日本大学大学院芸術学研究科映像芸術専攻博士課程前期修了。
専門はシュルレアリスムとアートアニメーション(表現者側)。
在野で香水と香りについて執筆、研究をしている。
2016年より香水ブログ「polar night bird」を運営。嗅覚体験の記録と表現方法に関心がある。

私的な嗜好は置いておくとして、清潔で誰もが良い香りと評する素肌とそれを実現する香水は、いつの時代も欲望の対象である。
たとえば、CHANEL(シャネル)の名香「 N°5(ナンバーファイブ)」に関しても、ノスタルジックな香料でもって純粋で清潔な肌の香りを呼び起こさせる狙いが込められていた[1]。それから約100年を経た今日でも、クリーンな人肌をビジュアルイメージを起用する香水パフューマリーは少なくない。日本では「スキンフレグランス」という香りのジャンルが人気を博し、定番として落ち着いてきた様に思える。
スキンフレグランスの明確な定義に関しては改めて議論の余地があるとは思うが、日本においてはおもに販売・接客時に「肌に馴染む」「使用者の肌によって香りが変わる」「自分だけの香りになる」といった内容のうたい文句が使われている[2]。自分らしさや多様性を引き立てる、今の時代らしいプロモーションであると言える。確かにコンセプトはわかりやすい。しかし、実際の香りからそれらを感じ取ることはできるのだろうか。『香り』それ自体に焦点を当てて考えてみたい。

スキンフレグランスのベースノート

従来であれば香水における香料は、その商品名や分子名ではなく「ウッド」や「ジャスミン」といったそれらが構成しているカテゴリの名称で表記される。
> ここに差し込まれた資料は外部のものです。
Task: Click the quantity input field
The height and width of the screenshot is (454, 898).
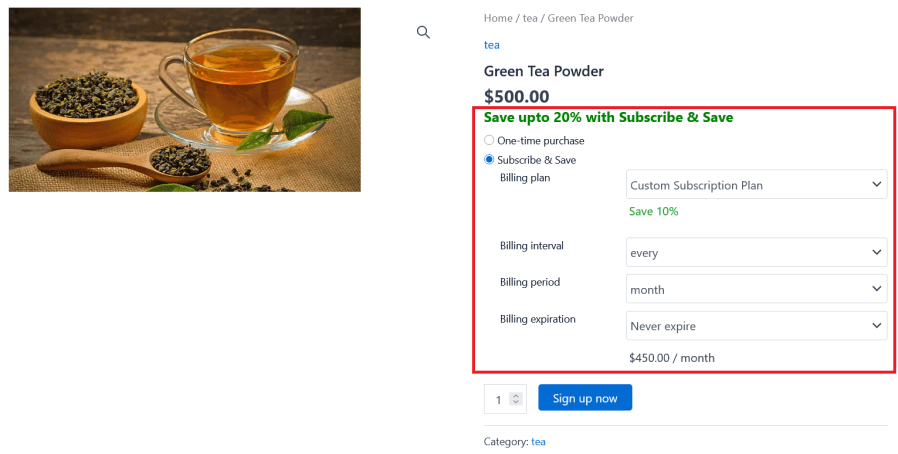Action: (x=497, y=399)
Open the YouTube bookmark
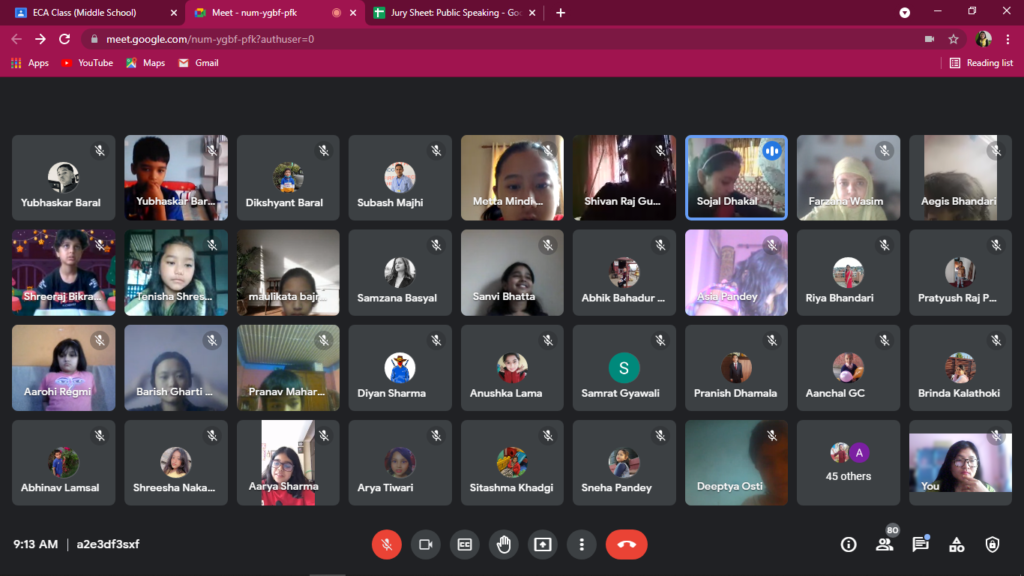Image resolution: width=1024 pixels, height=576 pixels. tap(87, 63)
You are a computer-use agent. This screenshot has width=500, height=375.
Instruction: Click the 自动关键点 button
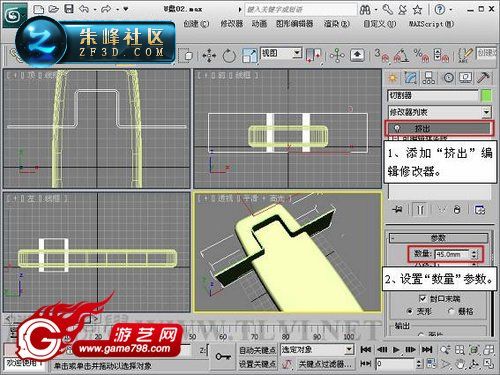point(257,350)
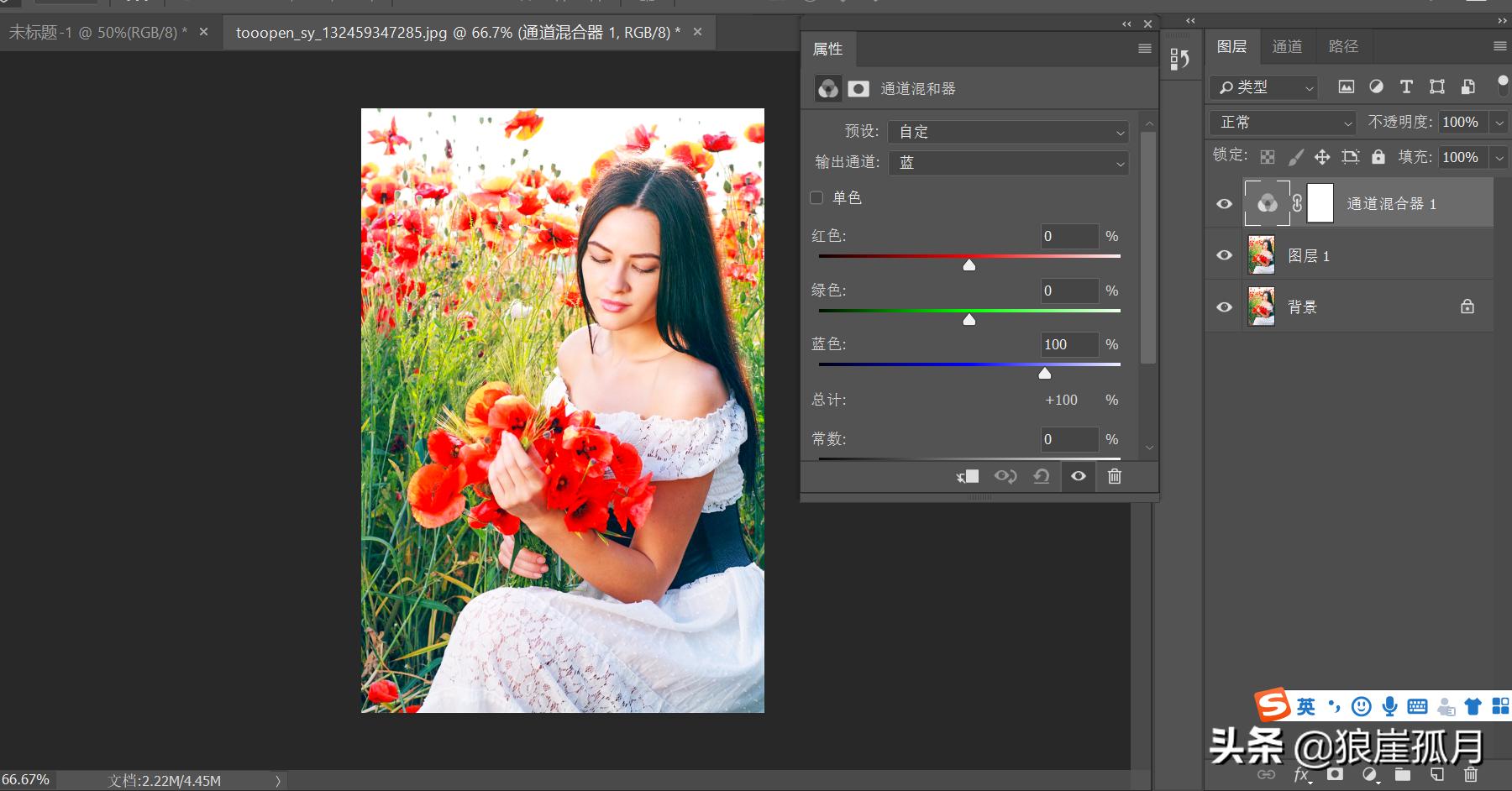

一方でスキンフレグランスに関しては「N°5」における「アルデヒド」のように、例えば「アンブロキシド」や香料会社の商品である「Ambroxan(アンブロキサン)」「Iso E super(イソ イー スーパー)」「Cetalox(セタロックス)」などの合成香料そのものの名称や商品名が、商品説明や調香ピラミッドにおいて、最後に香る土台部分を表すベースノートの位置に表記・公表されている状況がしばしば見られる[3]
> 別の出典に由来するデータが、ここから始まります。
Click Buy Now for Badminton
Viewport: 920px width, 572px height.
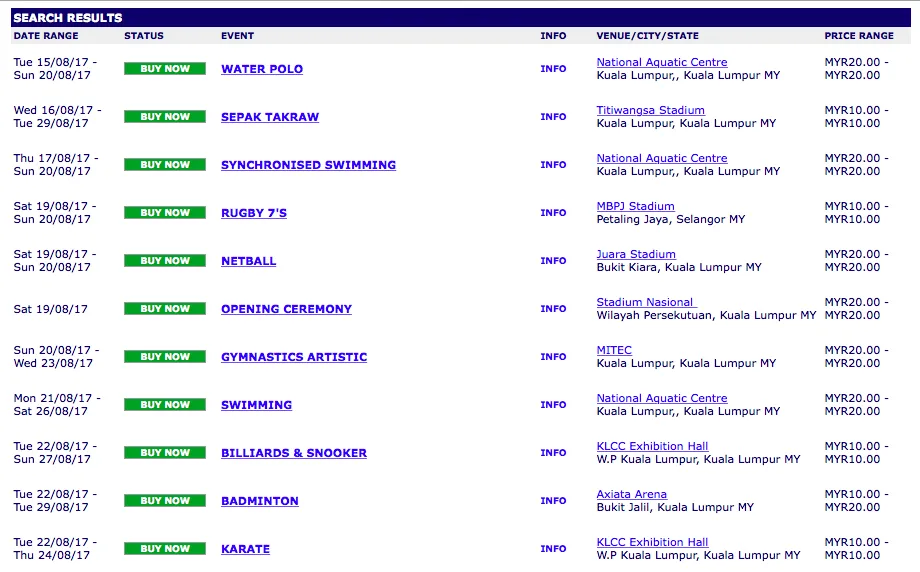tap(164, 501)
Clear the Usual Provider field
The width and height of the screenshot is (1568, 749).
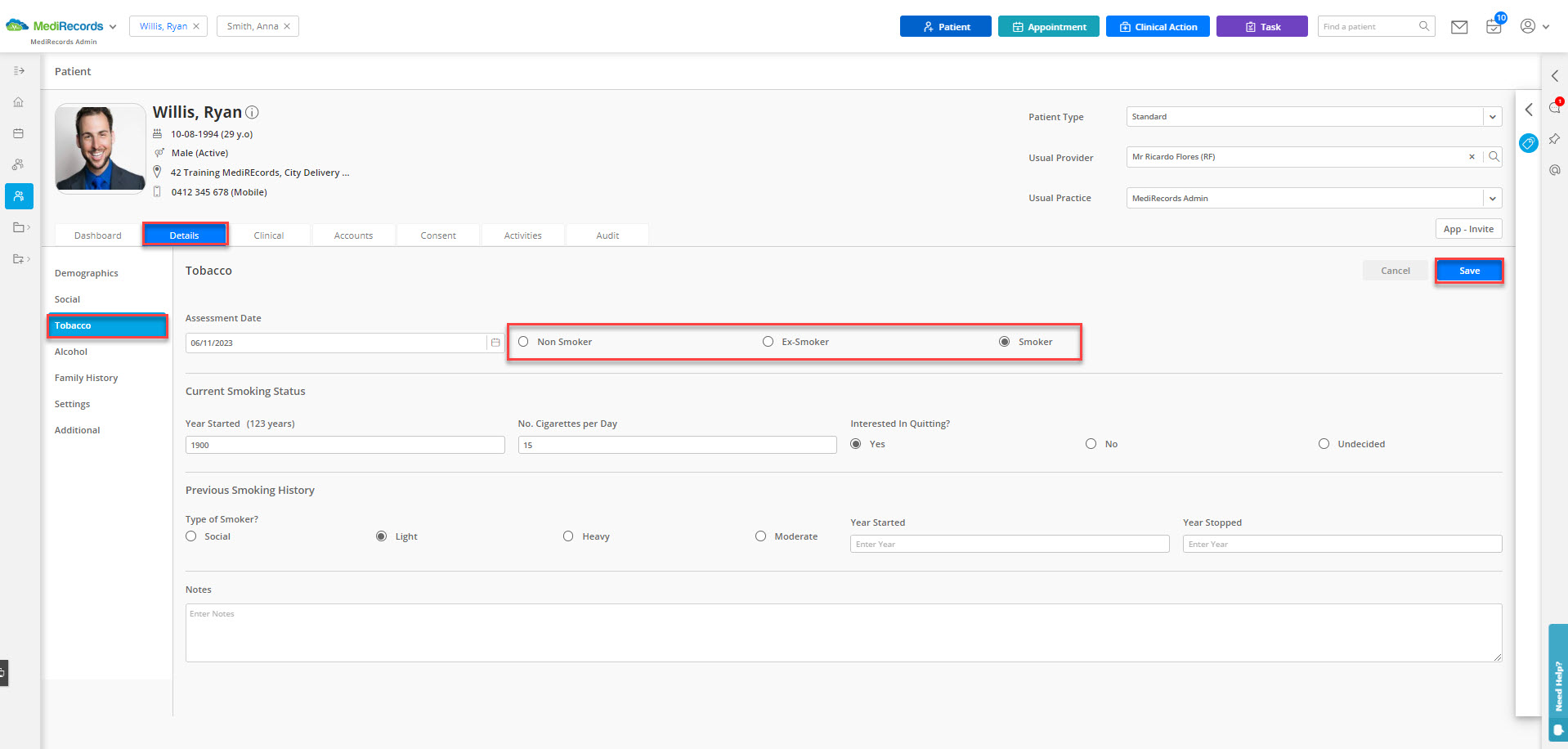tap(1472, 157)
香水においてこのタイプの先駆けとなるのは、ウッド系合成香料の「Iso E super」を希釈したEscentric Molecules(エセントリック モレキュールズ)の「Molecule 01(モレキュール01)」(2006)が挙げられる。これは「人それぞれの変化」の他に、脇役であった化学合成香料への賛辞であり、誘引性についての再解釈といったコンセプトに寄った香水であった[4]。香りで見れば今日のスキンフレグランスもまたここを出発点としたレールの延長上にあるが、他の香料との関係性から見えるものは少し異なっている。
スキンフレグランスの一例としてLE LABO(ルラボ)の「ANOTHER 13(アナザー13)」を肌に乗せてみる。
冒頭は香りの上層にまったりとした体温感と、やや発酵したようなまろやかさが楕円に広がり、全体が肌の上で膨らんでゆくような感覚を覚えた。
そこを起点に肌に向かって意識を下げてゆくと、上層の有機的な緩みとは対照的に香りの横に流れる速度と鋭さがおもむろに増す。おそらくベースノートに位置する先に挙げた「アンブロキシド」や「Iso E super」と同系統の。いわゆるウッド系の合成香料に由来した質感である。それは鉄分めいた酸味をともなう金属の軋む質感の硬く透明な層として認識でき、その冒頭からトップ~ベースノートまですべて見通せる透明感とは裏腹にシャープさと無機質さによって嗅覚はそれ以上奥の地肌には到達できないようになっている様であった。
注意を向け続けていると、その透明な層のフィルターから徐々に異質なものが上に向かって染み出して来る様に香りが変化し始めることに気が付いた。それらは時間がたつにつれて上層のムスクの粉っぽさの増した、緩やかで無垢な柔肌めいた香りとなりつつある一群と結び付く。この本来の素肌とは隔てられ透明な層に乗った形で変化する柔肌を構成する香りは、ムスクの他にもいくつか確認できる。発酵感の主である柔らかめのリンゴやジャスミン、彩度の低い柑橘類である。これらはムスクの均質な細かい粒子と速度を併せながらほのかな有機的な鼻ざわりとして気配を感じられた。その存在感を辛うじて浮き立たせている、ゆれのある輪郭を作る酸味をたどると、この下層の無機質な香りの流れがそれを担っているのがわかる。